Однажды ночью, сидя на полу, измученная бессонницей до помутнения рассудка, нянча свое невинное больное дитя, я начала говорить вслух, обращаясь к огню: «Огонь, огонь, огонь, пожалуйста, согрей его, съешь сколько угодно дров, я дам тебе еще, только не гасни, не дай замерзнуть этому маленькому тельцу, которое я уже люблю!» Я говорила по-английски, совершенно уверенная в том, что сошла с ума. Обращалась к Луне на небе и деревьям, к спящим Анатолю, Патрису и Мартину и, наконец, к котлу кипящей стерилизованной воды и пипетке, с помощью которой спасала кроху от обезвоживания. Неожиданно всплыло отчетливое воспоминание: мама, стоя на коленях, молится флакону с антибиотиком; это было во время болезни Руфи-Майи. Я ясно слышала дыхание мамы и слова. Могла точно описать ее лицо и чувствовала руки, обнимающие меня. Мы с мамой молились вместе всему, что видели перед собой. Этого было достаточно.

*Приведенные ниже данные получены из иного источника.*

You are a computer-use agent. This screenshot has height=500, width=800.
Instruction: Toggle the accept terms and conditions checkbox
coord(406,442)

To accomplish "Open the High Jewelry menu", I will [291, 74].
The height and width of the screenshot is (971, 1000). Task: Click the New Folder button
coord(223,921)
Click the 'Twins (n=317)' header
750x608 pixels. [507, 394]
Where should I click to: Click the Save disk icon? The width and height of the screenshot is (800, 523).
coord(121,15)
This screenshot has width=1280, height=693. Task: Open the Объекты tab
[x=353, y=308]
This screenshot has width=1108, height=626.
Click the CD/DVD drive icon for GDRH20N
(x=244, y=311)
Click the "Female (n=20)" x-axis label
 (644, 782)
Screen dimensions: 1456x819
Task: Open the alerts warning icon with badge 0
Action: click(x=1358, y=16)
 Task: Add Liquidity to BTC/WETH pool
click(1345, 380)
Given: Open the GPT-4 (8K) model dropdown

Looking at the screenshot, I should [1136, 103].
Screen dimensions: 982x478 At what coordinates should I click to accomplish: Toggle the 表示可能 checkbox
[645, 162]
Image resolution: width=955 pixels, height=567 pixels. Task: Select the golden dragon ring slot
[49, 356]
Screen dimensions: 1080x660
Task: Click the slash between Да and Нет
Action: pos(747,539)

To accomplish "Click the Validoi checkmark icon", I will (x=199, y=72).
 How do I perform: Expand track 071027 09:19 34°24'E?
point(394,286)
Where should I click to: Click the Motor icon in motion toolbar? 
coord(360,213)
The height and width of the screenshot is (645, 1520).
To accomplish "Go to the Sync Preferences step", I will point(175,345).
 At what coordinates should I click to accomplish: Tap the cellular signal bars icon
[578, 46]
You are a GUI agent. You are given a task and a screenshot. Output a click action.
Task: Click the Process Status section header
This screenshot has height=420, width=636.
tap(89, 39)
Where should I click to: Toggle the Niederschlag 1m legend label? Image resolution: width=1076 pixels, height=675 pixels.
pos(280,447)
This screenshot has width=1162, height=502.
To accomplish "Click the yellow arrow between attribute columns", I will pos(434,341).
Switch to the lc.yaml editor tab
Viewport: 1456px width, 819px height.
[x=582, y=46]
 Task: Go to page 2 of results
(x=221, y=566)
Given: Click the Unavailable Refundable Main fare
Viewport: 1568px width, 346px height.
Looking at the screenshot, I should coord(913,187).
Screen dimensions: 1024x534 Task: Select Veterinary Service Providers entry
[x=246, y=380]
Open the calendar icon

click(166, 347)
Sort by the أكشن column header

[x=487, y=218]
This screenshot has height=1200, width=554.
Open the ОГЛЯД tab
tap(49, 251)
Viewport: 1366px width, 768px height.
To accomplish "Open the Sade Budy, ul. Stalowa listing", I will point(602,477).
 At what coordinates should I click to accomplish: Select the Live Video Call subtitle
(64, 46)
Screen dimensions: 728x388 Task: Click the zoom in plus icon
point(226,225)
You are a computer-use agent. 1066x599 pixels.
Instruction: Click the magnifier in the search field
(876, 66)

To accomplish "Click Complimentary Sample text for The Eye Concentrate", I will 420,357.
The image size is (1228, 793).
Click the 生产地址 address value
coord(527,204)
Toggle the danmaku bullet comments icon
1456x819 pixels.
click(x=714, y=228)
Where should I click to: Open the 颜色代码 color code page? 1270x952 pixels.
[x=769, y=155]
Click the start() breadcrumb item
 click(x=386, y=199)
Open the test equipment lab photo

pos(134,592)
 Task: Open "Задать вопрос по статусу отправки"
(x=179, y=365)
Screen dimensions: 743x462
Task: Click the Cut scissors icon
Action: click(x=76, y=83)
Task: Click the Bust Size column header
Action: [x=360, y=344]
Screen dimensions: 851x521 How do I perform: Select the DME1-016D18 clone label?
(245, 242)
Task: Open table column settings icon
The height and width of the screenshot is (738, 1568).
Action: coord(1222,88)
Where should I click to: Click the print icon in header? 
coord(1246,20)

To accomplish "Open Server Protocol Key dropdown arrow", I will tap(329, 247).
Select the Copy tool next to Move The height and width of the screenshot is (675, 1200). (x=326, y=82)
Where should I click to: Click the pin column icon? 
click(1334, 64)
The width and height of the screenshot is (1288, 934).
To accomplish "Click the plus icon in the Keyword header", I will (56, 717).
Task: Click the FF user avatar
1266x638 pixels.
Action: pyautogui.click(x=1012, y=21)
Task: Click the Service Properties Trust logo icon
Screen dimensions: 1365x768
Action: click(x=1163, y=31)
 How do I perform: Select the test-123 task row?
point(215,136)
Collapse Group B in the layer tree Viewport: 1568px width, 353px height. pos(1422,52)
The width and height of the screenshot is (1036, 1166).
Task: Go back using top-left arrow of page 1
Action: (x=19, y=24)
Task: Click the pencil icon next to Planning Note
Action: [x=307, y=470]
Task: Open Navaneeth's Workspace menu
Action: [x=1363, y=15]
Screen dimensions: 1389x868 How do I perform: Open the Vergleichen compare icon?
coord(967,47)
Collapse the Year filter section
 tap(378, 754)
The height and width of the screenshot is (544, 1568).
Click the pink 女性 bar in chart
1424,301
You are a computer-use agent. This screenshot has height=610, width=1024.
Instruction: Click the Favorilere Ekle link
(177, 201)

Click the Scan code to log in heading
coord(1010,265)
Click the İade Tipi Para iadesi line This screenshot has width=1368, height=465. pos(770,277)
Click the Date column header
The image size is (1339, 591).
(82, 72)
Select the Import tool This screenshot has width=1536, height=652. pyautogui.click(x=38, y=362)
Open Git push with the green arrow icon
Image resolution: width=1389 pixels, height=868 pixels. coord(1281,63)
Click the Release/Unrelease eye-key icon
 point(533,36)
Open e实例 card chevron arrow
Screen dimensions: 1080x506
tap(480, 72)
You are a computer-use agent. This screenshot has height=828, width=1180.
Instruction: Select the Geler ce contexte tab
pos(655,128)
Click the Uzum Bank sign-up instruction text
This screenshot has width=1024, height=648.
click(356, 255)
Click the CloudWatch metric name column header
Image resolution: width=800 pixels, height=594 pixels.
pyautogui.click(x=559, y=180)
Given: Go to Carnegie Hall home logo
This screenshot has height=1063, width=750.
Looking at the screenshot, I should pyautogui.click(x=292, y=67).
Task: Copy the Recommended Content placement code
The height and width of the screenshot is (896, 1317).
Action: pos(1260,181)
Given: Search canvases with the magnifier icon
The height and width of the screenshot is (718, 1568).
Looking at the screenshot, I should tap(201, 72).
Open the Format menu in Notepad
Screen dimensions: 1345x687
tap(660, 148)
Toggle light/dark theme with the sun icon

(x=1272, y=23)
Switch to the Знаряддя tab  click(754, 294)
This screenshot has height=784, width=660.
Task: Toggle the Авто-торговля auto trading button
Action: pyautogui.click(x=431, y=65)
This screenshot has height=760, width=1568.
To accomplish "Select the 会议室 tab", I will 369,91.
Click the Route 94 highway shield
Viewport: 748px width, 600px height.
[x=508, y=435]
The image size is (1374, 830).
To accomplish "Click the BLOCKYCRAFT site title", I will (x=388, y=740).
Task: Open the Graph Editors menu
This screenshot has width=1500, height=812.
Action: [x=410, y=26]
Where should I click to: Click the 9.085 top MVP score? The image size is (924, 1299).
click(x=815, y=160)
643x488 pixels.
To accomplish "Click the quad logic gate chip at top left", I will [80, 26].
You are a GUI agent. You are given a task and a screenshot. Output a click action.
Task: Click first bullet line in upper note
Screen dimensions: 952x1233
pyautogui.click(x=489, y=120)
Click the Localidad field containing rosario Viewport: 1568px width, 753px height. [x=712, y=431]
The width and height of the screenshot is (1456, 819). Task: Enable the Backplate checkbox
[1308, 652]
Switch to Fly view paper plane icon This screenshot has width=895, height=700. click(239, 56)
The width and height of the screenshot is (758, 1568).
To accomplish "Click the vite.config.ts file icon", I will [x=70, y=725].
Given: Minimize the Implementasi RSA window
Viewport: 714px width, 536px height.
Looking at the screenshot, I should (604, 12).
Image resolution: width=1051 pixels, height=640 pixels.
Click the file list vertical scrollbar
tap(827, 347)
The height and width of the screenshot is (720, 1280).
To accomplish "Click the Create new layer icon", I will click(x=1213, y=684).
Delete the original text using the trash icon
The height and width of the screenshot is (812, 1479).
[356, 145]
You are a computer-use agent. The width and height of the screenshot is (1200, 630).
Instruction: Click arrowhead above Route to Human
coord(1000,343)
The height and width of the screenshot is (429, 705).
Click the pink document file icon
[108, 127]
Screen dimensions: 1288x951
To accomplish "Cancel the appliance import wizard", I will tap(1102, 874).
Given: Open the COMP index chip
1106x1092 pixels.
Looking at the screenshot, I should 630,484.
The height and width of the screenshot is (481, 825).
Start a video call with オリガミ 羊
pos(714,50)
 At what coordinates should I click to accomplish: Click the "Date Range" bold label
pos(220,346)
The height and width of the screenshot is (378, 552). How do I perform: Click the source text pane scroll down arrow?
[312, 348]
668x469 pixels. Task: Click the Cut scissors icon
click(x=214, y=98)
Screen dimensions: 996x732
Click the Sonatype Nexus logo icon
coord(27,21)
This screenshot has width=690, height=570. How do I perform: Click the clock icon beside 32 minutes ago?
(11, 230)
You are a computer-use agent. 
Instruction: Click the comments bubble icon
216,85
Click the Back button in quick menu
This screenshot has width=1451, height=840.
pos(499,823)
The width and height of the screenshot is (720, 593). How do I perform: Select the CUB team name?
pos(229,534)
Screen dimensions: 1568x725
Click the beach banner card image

Если Бог вообще помнит обо мне, то должен думать обо мне как о матери, раздирающей руки в кровь, добывая пропитание и крышу над головой, и жаждущей любви. Мои мальчики всегда кричали: «Сала мботе!», убегая из дома, подальше от меня и моих советов, но — никогда не от любви. Паскаль ушел дальше всех — уже два года он живет в Луанде, где изучает технологии нефтедобычи и, не сомневаюсь, бегает за девочками. Он так напоминает мне своего тезку, моего старого друга с такими же широко поставленными глазами, радостно врывавшегося в каждый новый день с вопросом: «Бето нки тутуасала? Что вы делаете?»
Патрис — полная ему противоположность: прилежный, серьезный и внешне — копия своего отца. Он хочет изучать системы государственного управления и стать министром юстиции в совершенно другой, отличной от нынешней Африке. У меня ноги подкашиваются от страха и восхищения, когда я вижу, как он целеустремленно идет к осуществлению своих целей. Но самый темный из моих сыновей — как по цвету кожи, так и по темпераменту — Мартин-Лотэр. В свои двенадцать лет он предается размышлениям и сочиняет стихи, как герой его отца Агостиньо Нето. Мартин-Лотэр напоминает мне свою тетю Аду.